Parsing, BNF, TreeTop, GhostWheel,

Hi,

I’m looking for a parser which can be fed with some (A)BNF-style rules.

Gave TreeTop a try
—cut---------------------------------------------------------
grammar MathGrammar
rule additive
multitive ‘+’ additive / multitive
end
rule multitive
primary '’ multitive / primary
end
rule primary
‘(’ additive ‘)’ / number
end
rule number
[1-9] [0-9]

end
end
—cut---------------------------------------------------------

as well as GhostWheel
—cut---------------------------------------------------------
MathParser = GhostWheel.build_parser {

rule( :additive , alt( :multitive,
seq( :multitive, ‘+’, :additive )
))
rule( :multitive , alt( seq( :primary, ‘*’, :multitive ),
:primary
))
rule( :primary , alt( seq( ‘(’, :additive, ‘)’ ),
:number
))
rule( :number , seq( /[1-9]/ , zplus( /0-9/ ) ))

parser( :main, seq(:additive, eof()) )
}
—cut---------------------------------------------------------

‘1+1’ parses fine.
However when I change the definition of “additive” from
multitive ‘+’ additive / multitive
to
multitive / multitive ‘+’ additive
it fails to parse.

Is this a problem with packrat/PEG parsers in general?
If so, which parser is more appropriate?
It should hand back a parse tree.

Memory consumption is not an issue.

Regards,
Philipp

Philipp K. wrote:

I’m looking for a parser which can be fed with some (A)BNF-style rules.

If so, which parser is more appropriate?
It should hand back a parse tree.

Alternatively I’d appreciate if Regexps could return all
occurrences of named capture groups inside repetitions etc.
instead of just the last match for each name.
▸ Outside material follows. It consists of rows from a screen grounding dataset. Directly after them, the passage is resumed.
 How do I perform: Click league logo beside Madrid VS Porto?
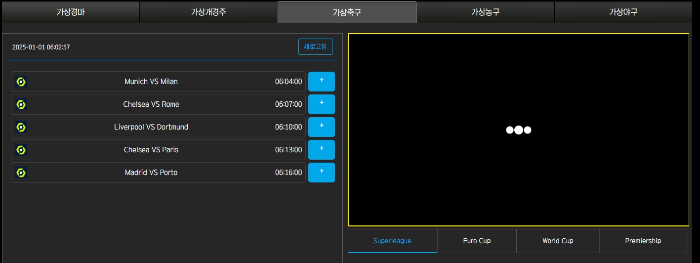click(x=21, y=173)
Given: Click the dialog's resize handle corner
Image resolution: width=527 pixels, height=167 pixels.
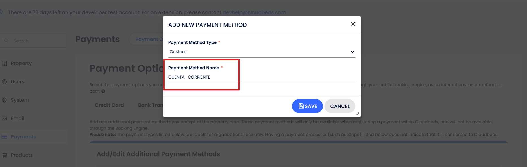Looking at the screenshot, I should coord(358,114).
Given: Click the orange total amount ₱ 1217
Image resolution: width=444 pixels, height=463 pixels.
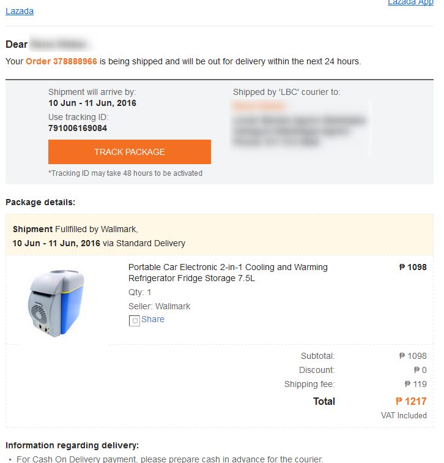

Feasible?

Regards,
Philipp

On 12 Aug 2010, at 19:52, Philipp K. wrote:

Regards,
Philipp

I was trying to do the same thing and asked about repeated named
captures.

It seems that using String#scan is the closest anything Ruby has, as the
Oniguruma regex engine doesn’t support it. I think it’s a real shame as
named capture groups are really useful.

Regards,
Iain

On 13.08.2010 00:50, Iain B. wrote:

occurrences of named capture groups inside repetitions etc.
instead of just the last match for each name. Feasible?
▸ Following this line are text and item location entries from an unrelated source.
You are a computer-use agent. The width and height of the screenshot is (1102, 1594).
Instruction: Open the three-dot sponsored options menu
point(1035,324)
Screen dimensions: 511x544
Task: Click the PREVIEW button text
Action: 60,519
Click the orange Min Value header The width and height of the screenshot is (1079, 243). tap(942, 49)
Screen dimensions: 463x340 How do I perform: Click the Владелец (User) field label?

As I understand you want /f(o)+/ =~ “foo” to return [“o”, “o”] as match
for the group (used normal capturing groups for simplicity).
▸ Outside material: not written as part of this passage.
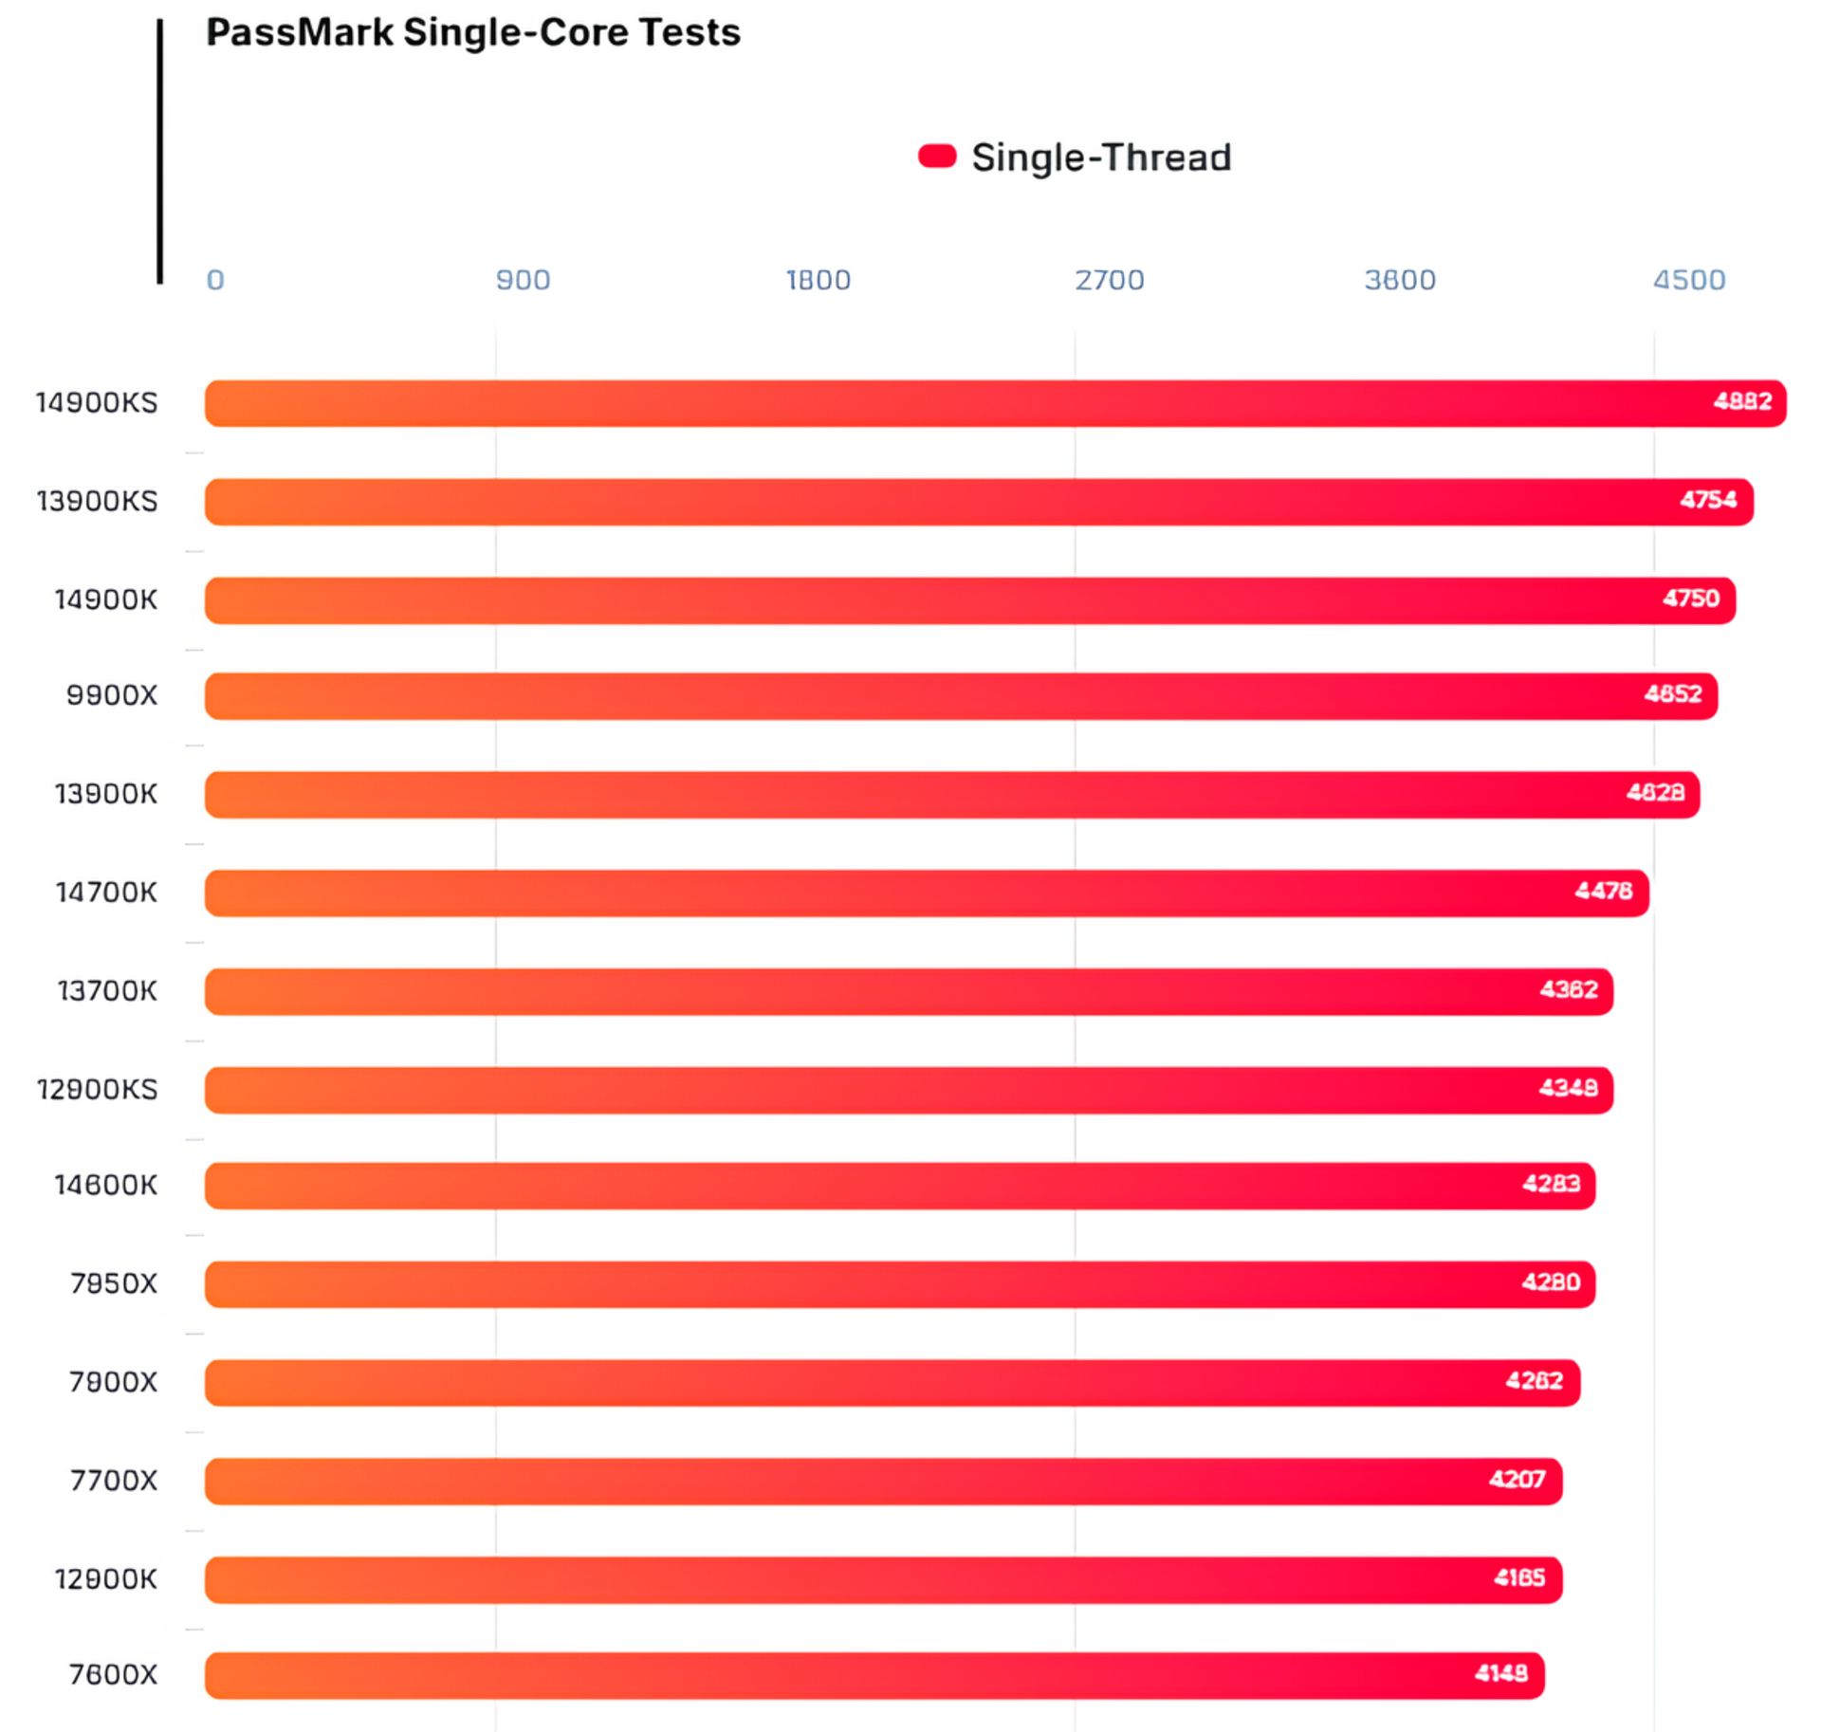Click the 9900X processor label
This screenshot has width=1821, height=1732.
point(112,695)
I was trying to do the same thing and asked about repeated named captures.
http://osdir.com/ml/ruby-talk/2010-07/msg00361.html

It seems that using String#scan is the closest anything Ruby has, as the Oniguruma regex engine doesn’t support it. I think it’s a real shame as named capture groups are really useful.

Regular expression engines generally do only return one match per group

  • regardless of naming or not naming groups. I’m not up to date with
    current Perl’s regular expressions which are the only ones I can imagine
    to be crazy enough to provide such a feature. :slight_smile: Otherwise String#scan
    is indeed the proper tool to get multiple matches. The example above
    could be done like this

if /f(o+)/ =~ s
$1.scan /o/ do |match|
p match
end
end

or this

if /f(o+)/ =~ s
matches = $1.scan /o/
p matches
end

Kind regards

robert

On 13 Aug 2010, at 11:15, Robert K. wrote:

Regular expression engines generally do only return one match per group - regardless of naming or not naming groups. I’m not up to date with current Perl’s regular expressions which are the only ones I can imagine to be crazy enough to provide such a feature. :slight_smile:

.Net definitely offers it, which is ironic as none of the .Net devs I
used to work with ever used regex.

Scan is a really poor alternative (for this kind of task), I think.
Instead of just writing one regex which expresses what I want to do much
better, I end up having to write a lot of extra code to get the same
effect. Scan’s cool for more simple things.

Regards
Iain

Robert K. wrote:

instead of just the last match for each name. Feasible?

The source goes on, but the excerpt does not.